*Input data*
====

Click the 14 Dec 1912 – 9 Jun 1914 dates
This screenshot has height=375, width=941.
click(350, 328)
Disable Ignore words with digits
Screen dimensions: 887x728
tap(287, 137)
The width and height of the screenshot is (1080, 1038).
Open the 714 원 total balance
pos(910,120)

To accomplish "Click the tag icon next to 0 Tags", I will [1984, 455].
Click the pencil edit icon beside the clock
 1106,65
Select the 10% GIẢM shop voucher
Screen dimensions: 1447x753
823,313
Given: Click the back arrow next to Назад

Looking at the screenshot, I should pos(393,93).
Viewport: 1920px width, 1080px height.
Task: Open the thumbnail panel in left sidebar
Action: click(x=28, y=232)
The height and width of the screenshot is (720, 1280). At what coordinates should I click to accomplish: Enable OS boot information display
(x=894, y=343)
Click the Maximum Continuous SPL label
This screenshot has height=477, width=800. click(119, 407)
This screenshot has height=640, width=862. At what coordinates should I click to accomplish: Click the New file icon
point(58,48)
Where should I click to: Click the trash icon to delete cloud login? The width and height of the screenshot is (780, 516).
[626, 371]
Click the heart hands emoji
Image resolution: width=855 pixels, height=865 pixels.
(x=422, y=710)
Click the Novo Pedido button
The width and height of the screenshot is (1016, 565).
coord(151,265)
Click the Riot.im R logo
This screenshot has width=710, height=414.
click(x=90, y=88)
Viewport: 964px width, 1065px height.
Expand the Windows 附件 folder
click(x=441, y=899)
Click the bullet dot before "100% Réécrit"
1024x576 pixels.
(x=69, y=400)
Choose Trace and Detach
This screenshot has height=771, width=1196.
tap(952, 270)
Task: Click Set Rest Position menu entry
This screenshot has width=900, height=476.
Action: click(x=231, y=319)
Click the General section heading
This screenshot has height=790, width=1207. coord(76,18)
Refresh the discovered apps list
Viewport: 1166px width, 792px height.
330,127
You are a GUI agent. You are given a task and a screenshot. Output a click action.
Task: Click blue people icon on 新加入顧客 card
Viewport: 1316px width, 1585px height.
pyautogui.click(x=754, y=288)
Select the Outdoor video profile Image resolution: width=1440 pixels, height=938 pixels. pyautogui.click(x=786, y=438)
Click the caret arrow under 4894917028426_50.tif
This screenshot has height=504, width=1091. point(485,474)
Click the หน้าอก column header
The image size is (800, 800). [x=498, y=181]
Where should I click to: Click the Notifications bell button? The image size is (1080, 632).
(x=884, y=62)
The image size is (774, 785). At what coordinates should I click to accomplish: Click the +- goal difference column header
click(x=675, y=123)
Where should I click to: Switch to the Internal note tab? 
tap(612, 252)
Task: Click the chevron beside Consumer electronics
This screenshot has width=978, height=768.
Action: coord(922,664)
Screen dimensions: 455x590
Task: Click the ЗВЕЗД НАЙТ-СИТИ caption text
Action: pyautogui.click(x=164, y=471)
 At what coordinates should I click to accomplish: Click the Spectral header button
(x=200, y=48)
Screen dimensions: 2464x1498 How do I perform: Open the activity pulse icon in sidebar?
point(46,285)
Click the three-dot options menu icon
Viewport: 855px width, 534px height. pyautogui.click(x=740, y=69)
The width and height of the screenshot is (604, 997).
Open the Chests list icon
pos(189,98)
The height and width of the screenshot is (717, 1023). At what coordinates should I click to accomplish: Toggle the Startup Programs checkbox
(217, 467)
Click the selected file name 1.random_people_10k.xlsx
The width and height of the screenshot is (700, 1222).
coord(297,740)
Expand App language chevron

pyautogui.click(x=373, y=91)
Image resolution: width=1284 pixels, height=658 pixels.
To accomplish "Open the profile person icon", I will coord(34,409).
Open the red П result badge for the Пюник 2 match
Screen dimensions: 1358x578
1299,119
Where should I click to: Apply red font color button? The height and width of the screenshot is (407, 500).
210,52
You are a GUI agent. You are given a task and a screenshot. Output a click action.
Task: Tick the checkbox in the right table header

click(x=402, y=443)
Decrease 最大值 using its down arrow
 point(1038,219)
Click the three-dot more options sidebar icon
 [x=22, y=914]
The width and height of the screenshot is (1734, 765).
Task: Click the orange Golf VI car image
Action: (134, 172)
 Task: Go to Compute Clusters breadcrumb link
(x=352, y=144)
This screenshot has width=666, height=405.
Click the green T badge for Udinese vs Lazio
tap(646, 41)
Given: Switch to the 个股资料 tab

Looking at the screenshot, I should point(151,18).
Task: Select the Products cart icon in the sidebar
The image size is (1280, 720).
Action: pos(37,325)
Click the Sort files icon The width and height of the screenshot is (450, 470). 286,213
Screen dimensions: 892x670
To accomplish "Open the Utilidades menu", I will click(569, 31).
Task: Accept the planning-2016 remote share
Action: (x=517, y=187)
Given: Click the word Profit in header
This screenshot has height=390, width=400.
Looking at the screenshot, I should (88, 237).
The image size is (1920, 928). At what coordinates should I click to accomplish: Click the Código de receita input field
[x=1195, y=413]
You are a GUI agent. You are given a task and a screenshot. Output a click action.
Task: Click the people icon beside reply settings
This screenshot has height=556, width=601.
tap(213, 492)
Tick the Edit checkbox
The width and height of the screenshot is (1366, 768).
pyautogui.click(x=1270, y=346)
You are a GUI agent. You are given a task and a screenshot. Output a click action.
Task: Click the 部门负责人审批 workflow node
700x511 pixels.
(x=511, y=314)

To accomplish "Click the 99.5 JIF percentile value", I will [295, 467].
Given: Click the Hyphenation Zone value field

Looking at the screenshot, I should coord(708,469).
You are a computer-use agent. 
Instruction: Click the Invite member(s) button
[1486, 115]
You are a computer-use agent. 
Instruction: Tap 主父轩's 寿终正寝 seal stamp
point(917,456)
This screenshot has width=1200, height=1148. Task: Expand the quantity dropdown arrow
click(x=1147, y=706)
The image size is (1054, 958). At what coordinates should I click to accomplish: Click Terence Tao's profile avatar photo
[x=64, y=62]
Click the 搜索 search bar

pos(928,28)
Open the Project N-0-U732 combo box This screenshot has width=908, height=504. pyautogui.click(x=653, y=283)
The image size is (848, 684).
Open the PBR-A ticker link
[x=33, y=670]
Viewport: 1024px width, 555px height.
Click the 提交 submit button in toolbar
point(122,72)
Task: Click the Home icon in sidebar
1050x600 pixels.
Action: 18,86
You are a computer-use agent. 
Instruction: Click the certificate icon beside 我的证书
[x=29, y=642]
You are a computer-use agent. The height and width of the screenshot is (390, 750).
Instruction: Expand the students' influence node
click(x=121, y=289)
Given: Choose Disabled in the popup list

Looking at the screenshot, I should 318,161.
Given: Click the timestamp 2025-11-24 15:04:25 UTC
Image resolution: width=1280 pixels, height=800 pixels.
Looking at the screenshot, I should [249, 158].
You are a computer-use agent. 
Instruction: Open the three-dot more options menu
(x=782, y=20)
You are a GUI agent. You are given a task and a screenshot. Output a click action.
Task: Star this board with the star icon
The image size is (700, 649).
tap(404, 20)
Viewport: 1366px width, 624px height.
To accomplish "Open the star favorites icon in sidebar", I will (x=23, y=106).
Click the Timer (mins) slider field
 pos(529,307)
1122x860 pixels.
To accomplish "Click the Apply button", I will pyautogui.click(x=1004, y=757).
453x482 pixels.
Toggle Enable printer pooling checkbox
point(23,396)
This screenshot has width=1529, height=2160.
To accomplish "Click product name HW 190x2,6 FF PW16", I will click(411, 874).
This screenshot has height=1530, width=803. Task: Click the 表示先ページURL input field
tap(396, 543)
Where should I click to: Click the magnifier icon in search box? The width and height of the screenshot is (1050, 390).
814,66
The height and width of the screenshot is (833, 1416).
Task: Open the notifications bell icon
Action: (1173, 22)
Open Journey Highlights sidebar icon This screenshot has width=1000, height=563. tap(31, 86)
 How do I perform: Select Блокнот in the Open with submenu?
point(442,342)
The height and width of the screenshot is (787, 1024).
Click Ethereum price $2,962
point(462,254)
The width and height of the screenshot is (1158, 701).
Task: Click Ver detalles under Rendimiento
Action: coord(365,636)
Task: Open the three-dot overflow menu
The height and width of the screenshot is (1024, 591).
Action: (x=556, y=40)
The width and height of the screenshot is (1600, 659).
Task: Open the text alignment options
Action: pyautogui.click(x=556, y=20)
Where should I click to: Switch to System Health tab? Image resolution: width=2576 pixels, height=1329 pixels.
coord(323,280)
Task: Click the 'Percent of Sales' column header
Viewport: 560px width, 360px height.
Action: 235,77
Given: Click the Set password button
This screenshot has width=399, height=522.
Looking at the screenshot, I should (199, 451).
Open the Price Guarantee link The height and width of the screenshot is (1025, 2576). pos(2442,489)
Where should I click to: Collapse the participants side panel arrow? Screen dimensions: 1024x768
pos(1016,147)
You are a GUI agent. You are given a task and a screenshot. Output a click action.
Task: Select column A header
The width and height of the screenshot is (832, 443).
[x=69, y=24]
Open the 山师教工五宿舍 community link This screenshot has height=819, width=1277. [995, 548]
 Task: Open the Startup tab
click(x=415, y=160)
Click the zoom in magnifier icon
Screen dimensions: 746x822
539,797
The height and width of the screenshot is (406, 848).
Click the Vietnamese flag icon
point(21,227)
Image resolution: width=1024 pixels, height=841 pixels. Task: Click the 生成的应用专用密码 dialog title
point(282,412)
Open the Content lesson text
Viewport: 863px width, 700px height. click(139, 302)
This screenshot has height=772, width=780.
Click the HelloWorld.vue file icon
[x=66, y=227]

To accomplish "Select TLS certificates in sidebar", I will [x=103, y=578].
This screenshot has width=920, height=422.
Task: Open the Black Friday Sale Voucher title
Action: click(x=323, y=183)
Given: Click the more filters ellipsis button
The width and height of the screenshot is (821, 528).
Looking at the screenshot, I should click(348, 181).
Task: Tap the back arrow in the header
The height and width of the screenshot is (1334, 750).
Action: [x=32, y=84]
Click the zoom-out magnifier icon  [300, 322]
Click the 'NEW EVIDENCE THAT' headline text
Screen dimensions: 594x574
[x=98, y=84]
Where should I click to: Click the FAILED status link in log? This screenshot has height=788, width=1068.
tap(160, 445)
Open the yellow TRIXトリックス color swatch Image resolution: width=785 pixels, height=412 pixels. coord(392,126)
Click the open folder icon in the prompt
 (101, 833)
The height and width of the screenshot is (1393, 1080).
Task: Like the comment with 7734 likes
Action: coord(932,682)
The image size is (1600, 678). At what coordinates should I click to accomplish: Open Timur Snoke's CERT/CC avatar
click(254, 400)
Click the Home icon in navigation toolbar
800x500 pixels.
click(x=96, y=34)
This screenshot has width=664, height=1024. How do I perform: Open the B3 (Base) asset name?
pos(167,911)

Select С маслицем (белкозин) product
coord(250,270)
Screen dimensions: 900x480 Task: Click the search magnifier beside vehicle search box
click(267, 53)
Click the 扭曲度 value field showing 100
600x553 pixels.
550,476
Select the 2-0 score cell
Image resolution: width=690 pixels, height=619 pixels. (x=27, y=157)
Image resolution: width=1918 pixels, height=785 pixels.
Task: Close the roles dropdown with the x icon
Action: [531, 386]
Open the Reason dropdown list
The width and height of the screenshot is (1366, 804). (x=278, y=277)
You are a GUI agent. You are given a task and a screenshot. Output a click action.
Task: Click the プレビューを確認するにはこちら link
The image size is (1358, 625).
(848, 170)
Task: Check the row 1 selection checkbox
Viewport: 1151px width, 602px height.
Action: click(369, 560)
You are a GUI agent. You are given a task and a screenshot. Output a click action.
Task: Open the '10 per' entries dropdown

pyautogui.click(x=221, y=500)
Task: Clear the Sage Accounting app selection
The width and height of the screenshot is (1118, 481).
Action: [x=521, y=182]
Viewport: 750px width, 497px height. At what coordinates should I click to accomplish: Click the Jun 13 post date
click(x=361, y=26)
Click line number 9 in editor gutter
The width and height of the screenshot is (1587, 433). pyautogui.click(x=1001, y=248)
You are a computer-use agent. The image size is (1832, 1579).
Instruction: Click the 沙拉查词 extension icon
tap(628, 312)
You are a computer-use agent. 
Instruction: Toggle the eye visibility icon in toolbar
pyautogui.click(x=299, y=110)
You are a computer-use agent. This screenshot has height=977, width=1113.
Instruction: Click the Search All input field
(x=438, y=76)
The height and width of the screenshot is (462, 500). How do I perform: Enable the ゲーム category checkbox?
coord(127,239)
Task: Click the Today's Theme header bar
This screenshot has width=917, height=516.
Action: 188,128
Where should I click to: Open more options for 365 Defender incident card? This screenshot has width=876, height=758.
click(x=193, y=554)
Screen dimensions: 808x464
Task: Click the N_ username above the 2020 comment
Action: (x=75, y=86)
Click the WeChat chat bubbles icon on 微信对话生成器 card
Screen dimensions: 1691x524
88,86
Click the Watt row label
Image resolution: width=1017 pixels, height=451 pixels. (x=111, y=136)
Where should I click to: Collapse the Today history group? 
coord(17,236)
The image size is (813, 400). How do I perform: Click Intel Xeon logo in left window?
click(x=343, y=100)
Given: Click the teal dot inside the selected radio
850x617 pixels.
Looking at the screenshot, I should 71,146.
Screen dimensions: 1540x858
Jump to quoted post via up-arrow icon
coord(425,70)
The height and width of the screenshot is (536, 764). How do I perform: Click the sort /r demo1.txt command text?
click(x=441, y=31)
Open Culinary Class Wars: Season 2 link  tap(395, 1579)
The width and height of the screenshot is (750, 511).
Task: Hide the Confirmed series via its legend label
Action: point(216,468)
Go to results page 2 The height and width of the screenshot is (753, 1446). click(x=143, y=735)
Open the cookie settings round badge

====

*Brief*
Extract each line from the entries above that contains the string "selection".

*Worked solution*
Task: Check the row 1 selection checkbox
Task: Clear the Sage Accounting app selection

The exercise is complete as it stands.